Effects of Neutron Irradiation on Mechanical Properties of Iron-Nitrogen Alloys

Abstract

Fe-N alloys containing 150 ppm N were neutron irradiated in the JMTR to 5.5×10¹⁹ n/cm², then deformed in tension at temperatures ranging from that of liquid nitrogen to 250°C. Irradiation was found to increase markedly the yield, tensile and fracture stresses, and to decrease the elongation. Irradiation further had the effect of shifting upward the range of testing temperature in which serrations appeared in the stress-strain diagram, and to lower the work hardening coefficient. The alloys were examined by transmission electron micrography both as irradiated and after being deformed to observe the changes in internal structure. Irradiation was found not to induce deffects in the iron matrix; the precipitates, on the other hand, revealed in some parts the presence of radiation defect clusters. Heat treatment at 300°C for 100 hr removed the precipitates in the irradiated specimens, leaving many dislocation loops in the matrix.

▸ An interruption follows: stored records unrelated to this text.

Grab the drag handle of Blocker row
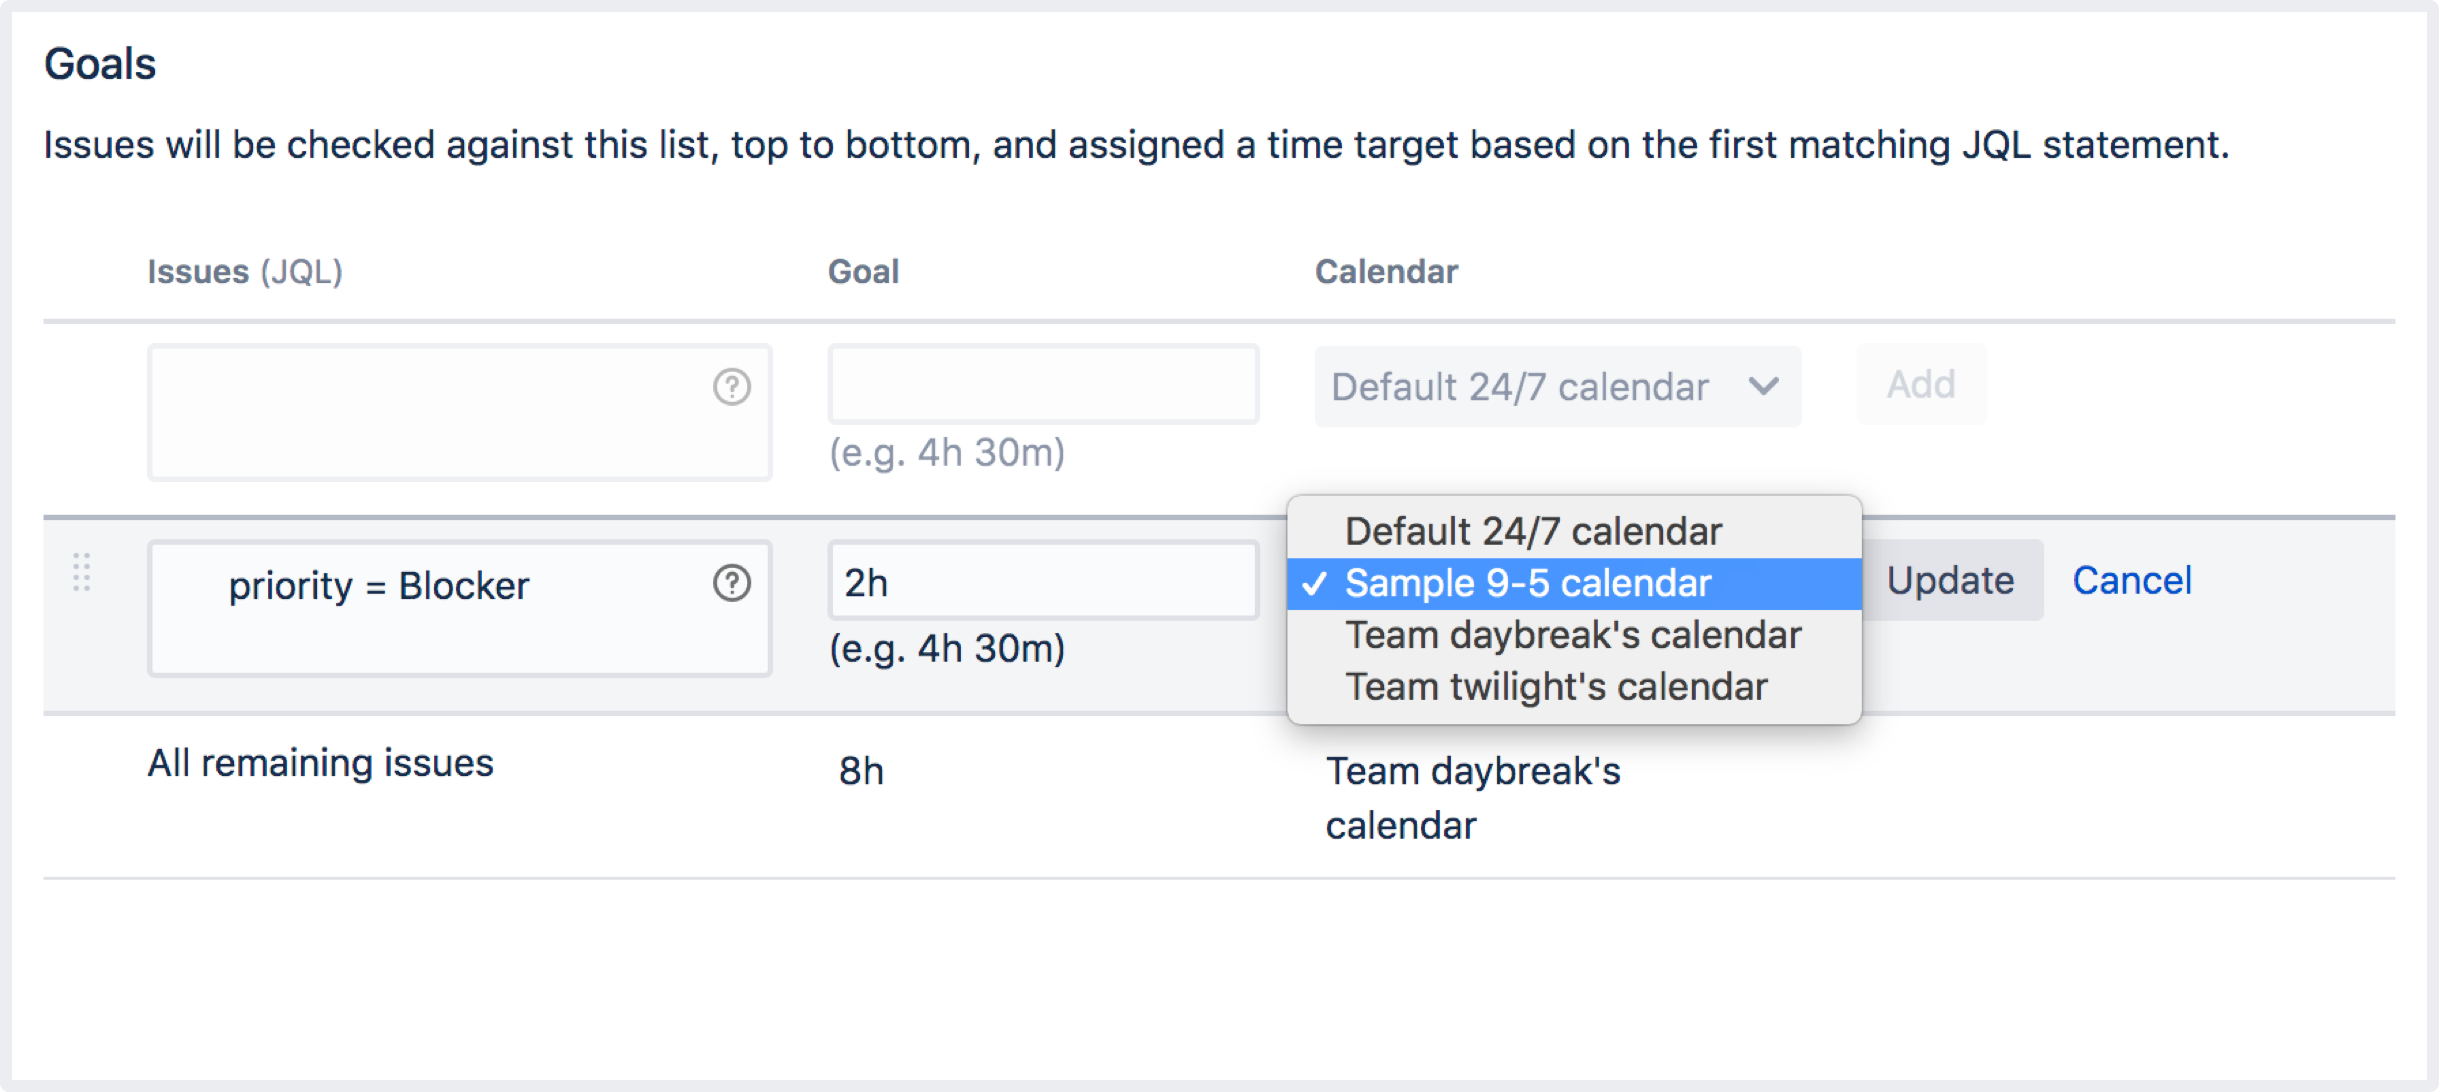The image size is (2442, 1092). [82, 572]
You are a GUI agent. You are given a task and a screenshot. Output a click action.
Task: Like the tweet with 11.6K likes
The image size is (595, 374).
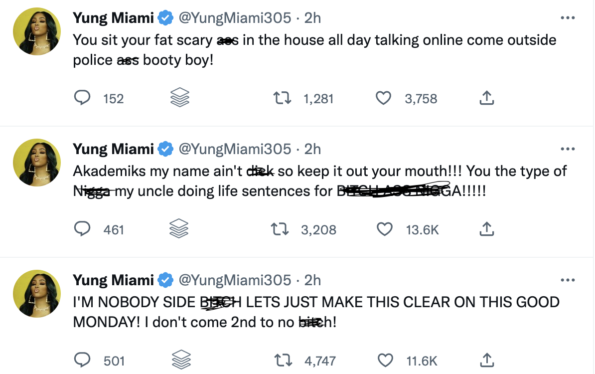[x=385, y=360]
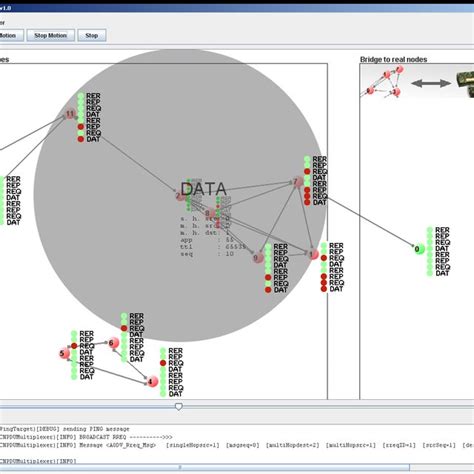Click the red REQ indicator of node 4

pos(163,363)
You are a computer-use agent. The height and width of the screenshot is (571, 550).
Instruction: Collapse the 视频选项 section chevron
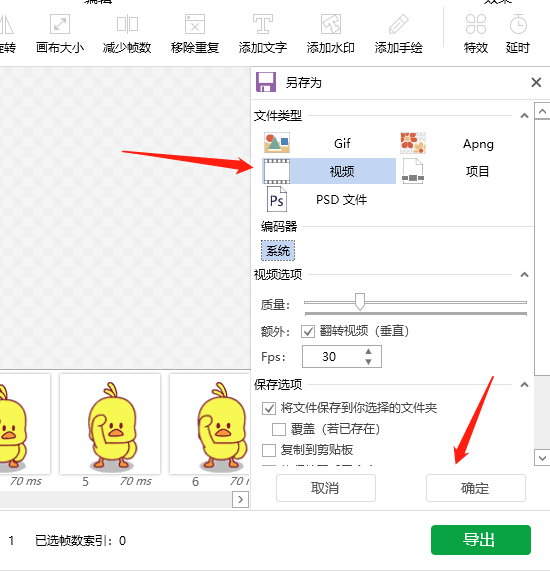click(x=524, y=274)
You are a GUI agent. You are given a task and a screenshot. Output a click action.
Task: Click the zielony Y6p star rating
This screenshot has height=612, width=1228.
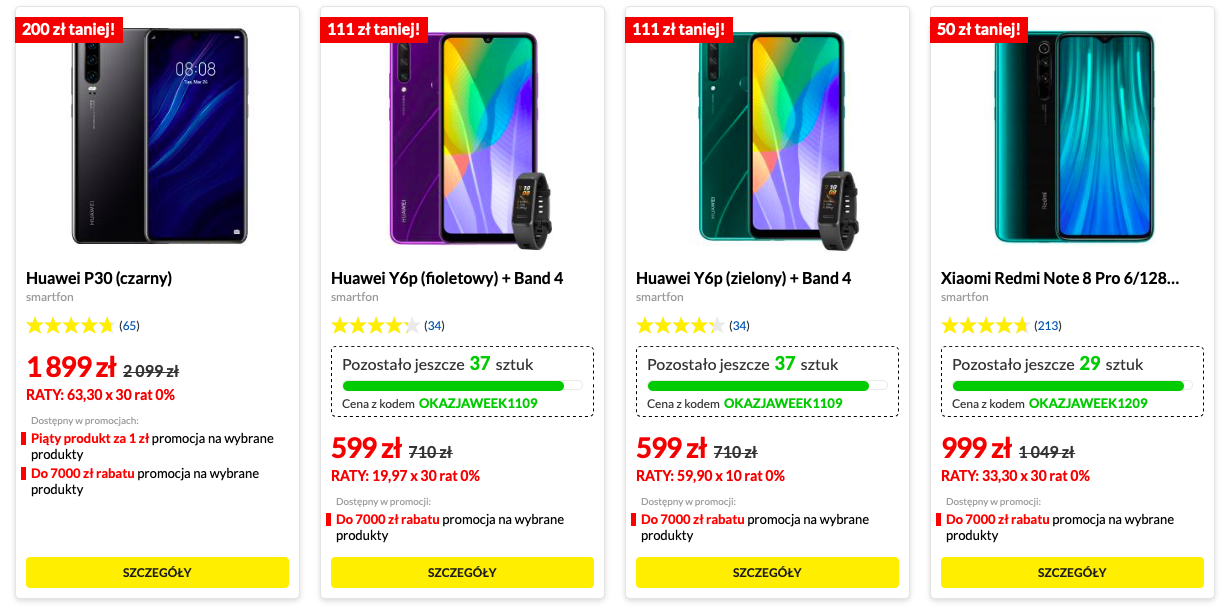(680, 325)
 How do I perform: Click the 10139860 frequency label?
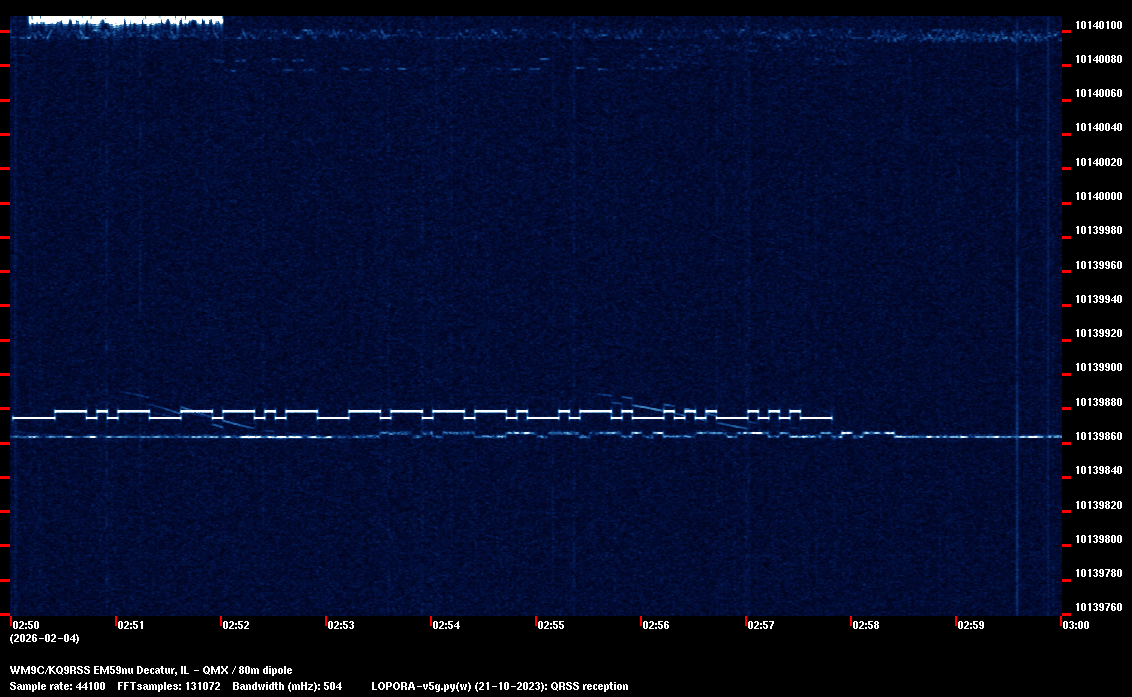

These dislocation loops were of the vacancy type with Burgers vectors corresponding to a/2 , and lay on the {111} plane. Radiation anneal hardening was observed in the irradiated specimens in the occurred range of heat treatment temperature between 100 and 600°C. It would appear that the stable phase Fe₄N and the remaining entangled dislocations tend to enhance the hardening due to the post-irradiation annealing, with an effect similar to that produced by nitrogen-vacancy complexes, interstitial cluster, metastable precipitates and dislocation loops.